Virna seperti terserang baby blues, ketika mengucapkan hal demikian. Wajahnya yang biasanya riang seperti bocah berumur 5 tahun, sekarang seperti seorang wanita terbelit hutang satu milyar.

Sedangkan Morin? Tidak tahu harus berkata apa. Tapi, ia memperhatikan juga Virna dari ujung rambut sampai ujung kaki.

"Kamu itu cantik, riang, pekerja keras, tidak cengeng, walaupun sedikit nyebelin kalau ngomong nggak ada rem."

Virna mencibir mendengar ujung kalimat yang baru saja keluar dari mulut Morin.

"Nggak ada rem, ya? Blong?"

Morin tertawa kecil mendengar pertanyaan Virna.

"Iya, kan? Kamu kalau udah ngomong bisa lupa makan, tapi kalo udah diam jadi lupa ngomong, aneh tau!"

"Aku tau kalau itu, tapi yang aku mau itu pendapat kamu tentang tubuh aku, fisik aku, gitu. Paham, nggak sih?"

"Paham! Yang nggak aku paham itu, kenapa kamu jadi nanyain hal gituan? Ada yang mencela fisik kamu emang?"

Kalimat "tidak tertarik" yang entah sudah keberapa kali diucapkan oleh Pangeran Jeelian terngiang di telinga Virna. Benar-benar membuat Virna seperti ingin menelan batu bata.

Tapi, kenapa juga dia terpancing dengan pendapat pria jelmaan itu?

Kenapa ia merasa sesak dan repot? Pangeran Jeelian bukan siapa-siapanya. Bukankah Parjo juga sudah sering mengatainya semenjak ia menolak kencan lelaki tersebut.

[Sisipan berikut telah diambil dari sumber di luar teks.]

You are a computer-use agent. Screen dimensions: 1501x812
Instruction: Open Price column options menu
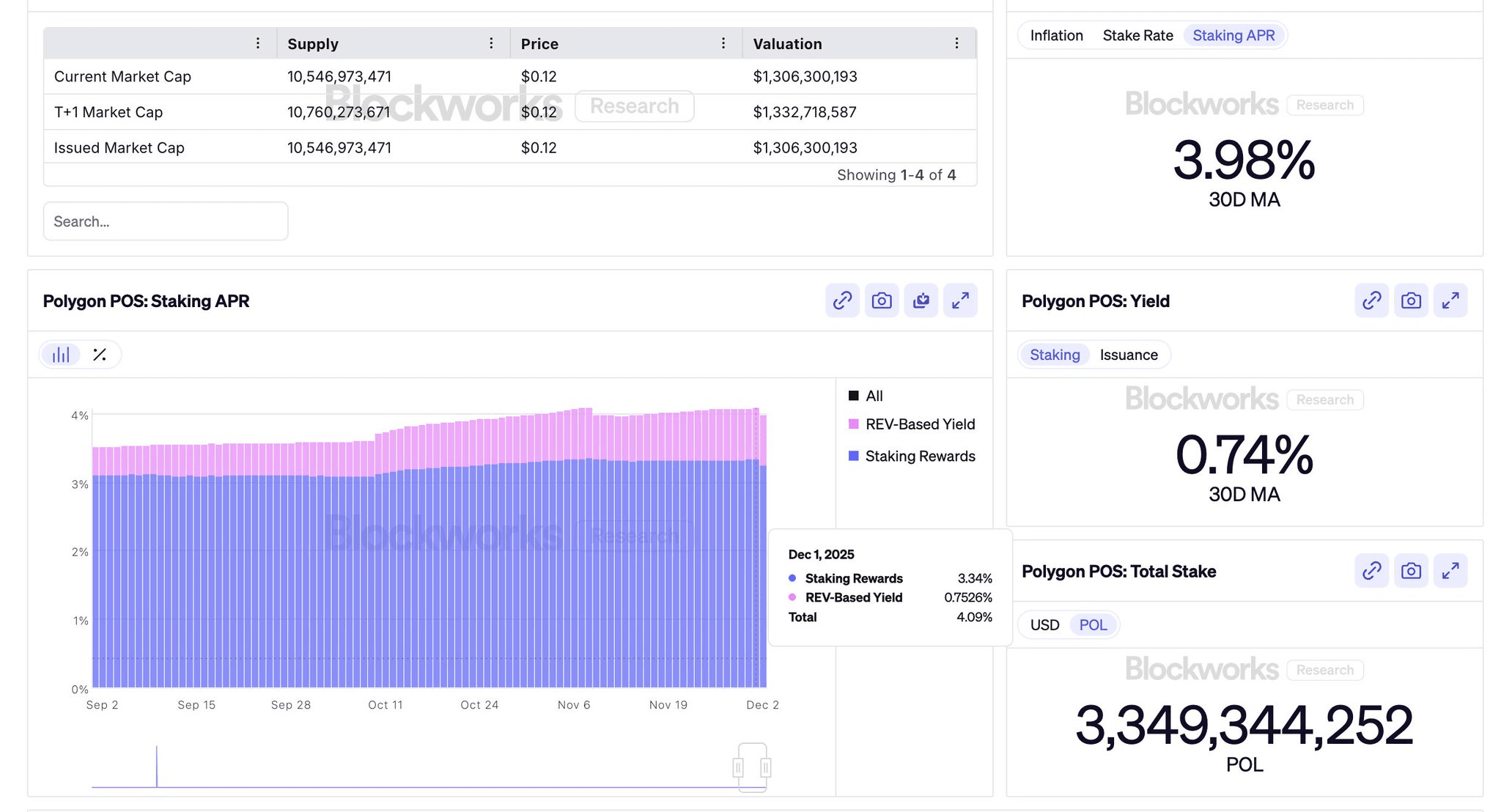[723, 43]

Mengatai fisiknya. Tapi, ia tidak merasakan sesuatu yang sesak seperti sekarang. Namun kenapa, ketika Pangeran Jeelian yang mengatakan kalimat tersebut, ia bahkan tidak bisa mengabaikannya?

Ini aneh!

"Bisa nggak? Kalau aku nanya, kamu nggak usah balik nanya, aku bingung mau jawab apaan!" protes Virna masih dengan bibir yang ia majukan secara sengaja.

"Ya, kalau kamu minta aku kasih pendapat fisik kamu, aku bilang kamu itu perfect, aku suka liat body mungil kamu itu, awet muda jadinya, terus biar kecil, kamu juga punya bokong yang berisi, dan...."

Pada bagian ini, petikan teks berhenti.